Update: 03.06.2018

Convention internationale sur l’élimination de toutes les formes de discrimination raciale

Du 21 décembre 1965 (Entrée en vigueur le 4 janvier 1969)

Convention

Texte: français / allemand / italien / anglais

La Convention internationale sur l’élimination de toutes les formes de discrimination raciale, oblige les Etats parties à éliminer toutes les formes de discrimination raciale et à promouvoir l’entente entre les races.

Ratifications

179 Etats parties (état au 3 juin 2018; état actuel)

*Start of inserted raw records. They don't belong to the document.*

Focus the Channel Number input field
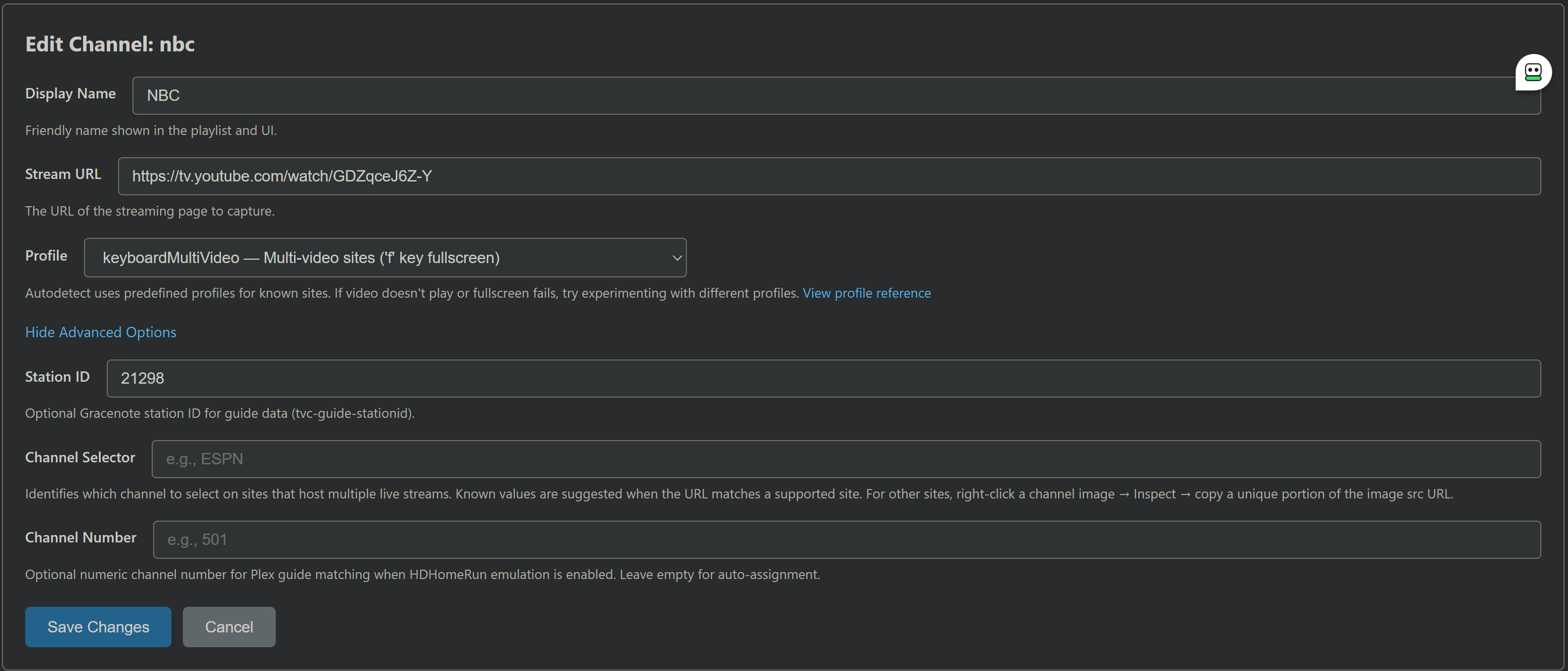 point(846,539)
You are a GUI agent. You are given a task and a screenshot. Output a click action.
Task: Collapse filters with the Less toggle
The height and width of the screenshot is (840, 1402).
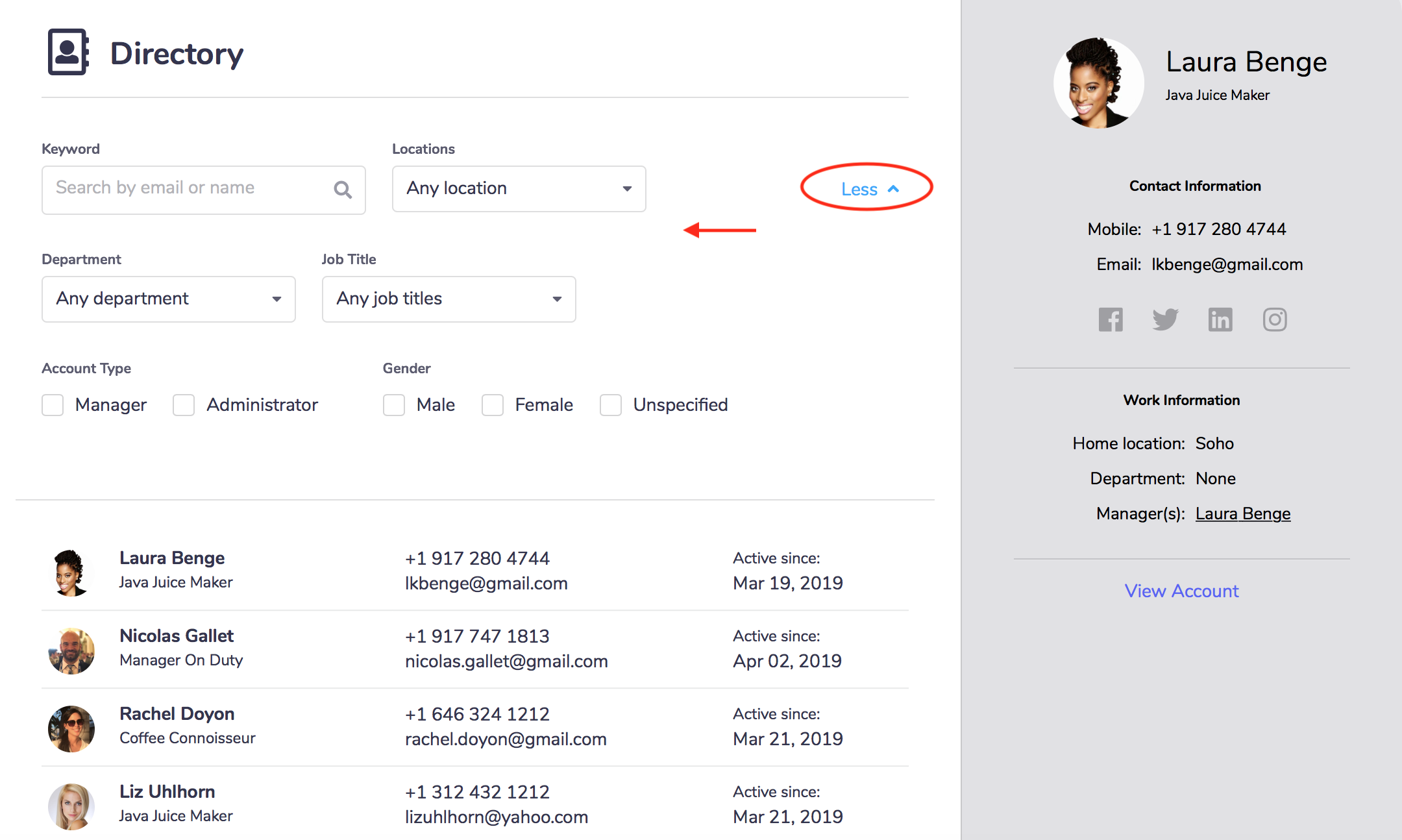(x=868, y=189)
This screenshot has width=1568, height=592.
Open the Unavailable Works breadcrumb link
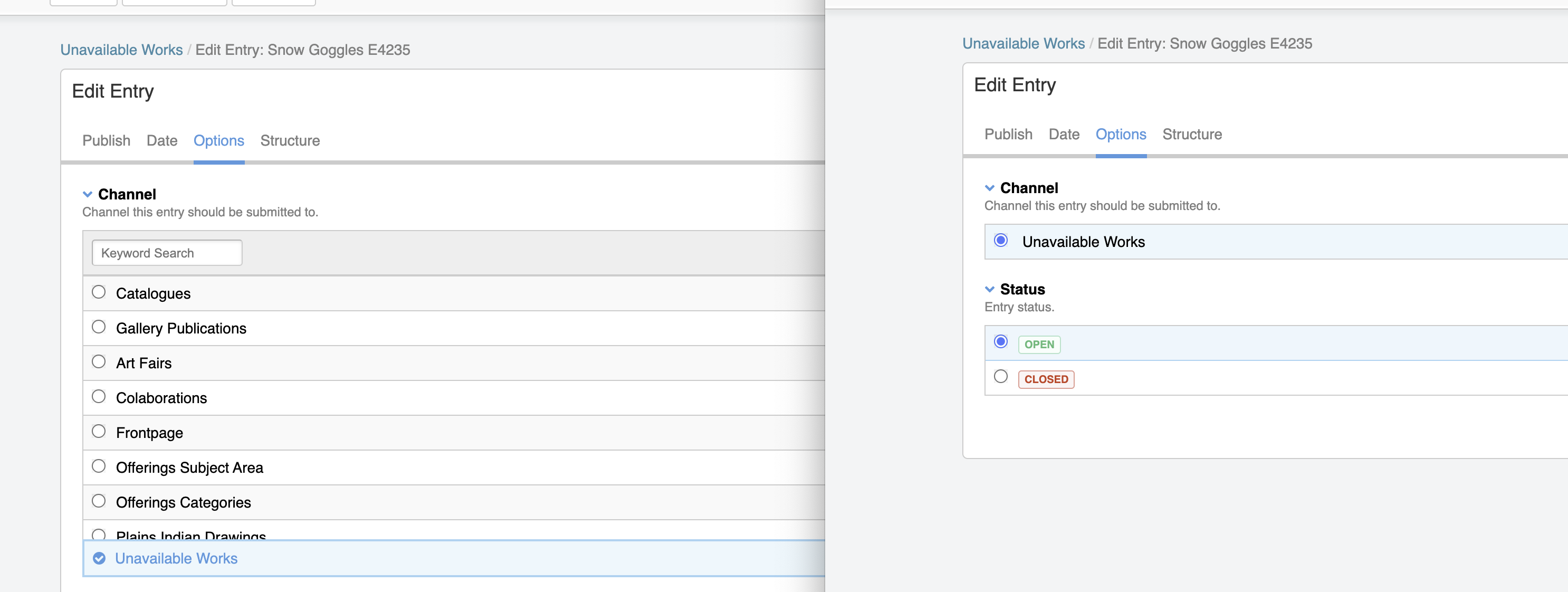pos(122,49)
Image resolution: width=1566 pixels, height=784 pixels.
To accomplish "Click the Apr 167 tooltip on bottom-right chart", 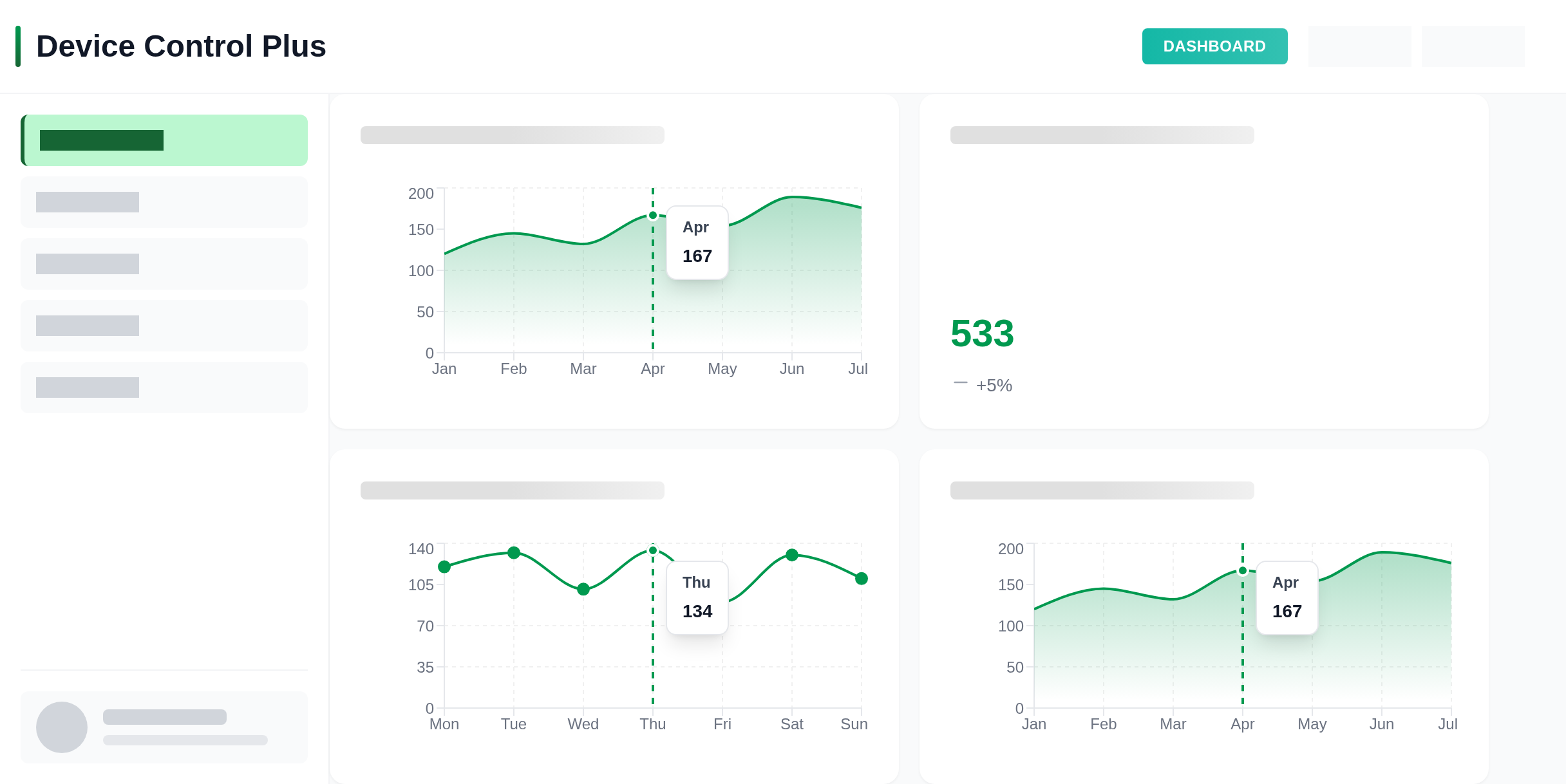I will 1287,598.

Définition de «discrimination raciale»

La Convention part d’une définition large de discrimination raciale et la définit comme «toute distinction, exclusion, restriction ou préférence fondée sur la race, la couleur, l’ascendance ou l’origine nationale ou ethnique, qui a pour but ou pour effet de détruire ou de compromettre la reconnaissance, la jouissance ou l’exercice, dans des conditions d’égalité, des droits de l’homme et des libertés fondamentales dans les domaines politique, économique, social et culturel ou dans tout autre domaine de la vie publique».

Obligations des Etats

Les Etats parties doivent notamment condamner les propagandes et les organisations qui s’appuient sur des théories fondées sur la supériorité d’une race ou d’un groupe de personnes ayant une certaine couleur de peau ou une certaine origine ethnique, ou qui prétendent justifier ou encourager toute forme de haine et de discrimination raciales. Les Etats parties s’engagent à déclarer punissable par la loi la diffusion de telles idées ainsi que toute incitation à une discrimination raciale ou à des actes de violence contre une race ou un groupe de personnes d’une certaine couleur de peau ou d’une certaine origine ethnique.

Procédure de contrôle

Les Etats parties doivent présenter régulièrement des rapports au Comité pour l’élimination de la discrimination raciale sur les mesures qu’ils ont arrêtées et qui donnent effet aux dispositions de la présente Convention. Après l’entrée en vigueur de la Convention, le rapport doit être présenté dans un délai d’un an, et ensuite tous les 2 ans ou lorsque le Comité en fait la demande. Le Comité peut aussi demander des informations complémentaires (art. 9).

Procédure de recours individuel

De plus, les personnes ou les groupes de personnes, relevant de la juridiction d’un Etat qui a reconnu la compétence du Comité pour l’élimination de la discrimination raciale, ont la possibilité de déposer une communication devant ce Comité lorsqu’elles considèrent qu’elles sont victimes d’une violation des droits garantis par la Convention par ledit Etat partie. Actuellement, 55 Etats ont accepté la procédure de recours individuel de l’article 14 (état en mai 2014).
La personne qui porte plainte doit avoir épuisé tous les moyens de recours nationaux. Le Comité transmet alors à l’Etat partie concerné la communication qui lui est adressé mais sans révéler l’identité de la personne impliquée. Une décision finale est communiquée sous forme de recommandations et de suggestions à l’Etat partie et au pétitionnaire (art. 14 al. 7. b CEDR). Les décisions du Comité n’ont pas force obligatoire. Elles jouent pourtant un rôle de sensibilisation et les tribunaux y recourent dans leur prise de décision.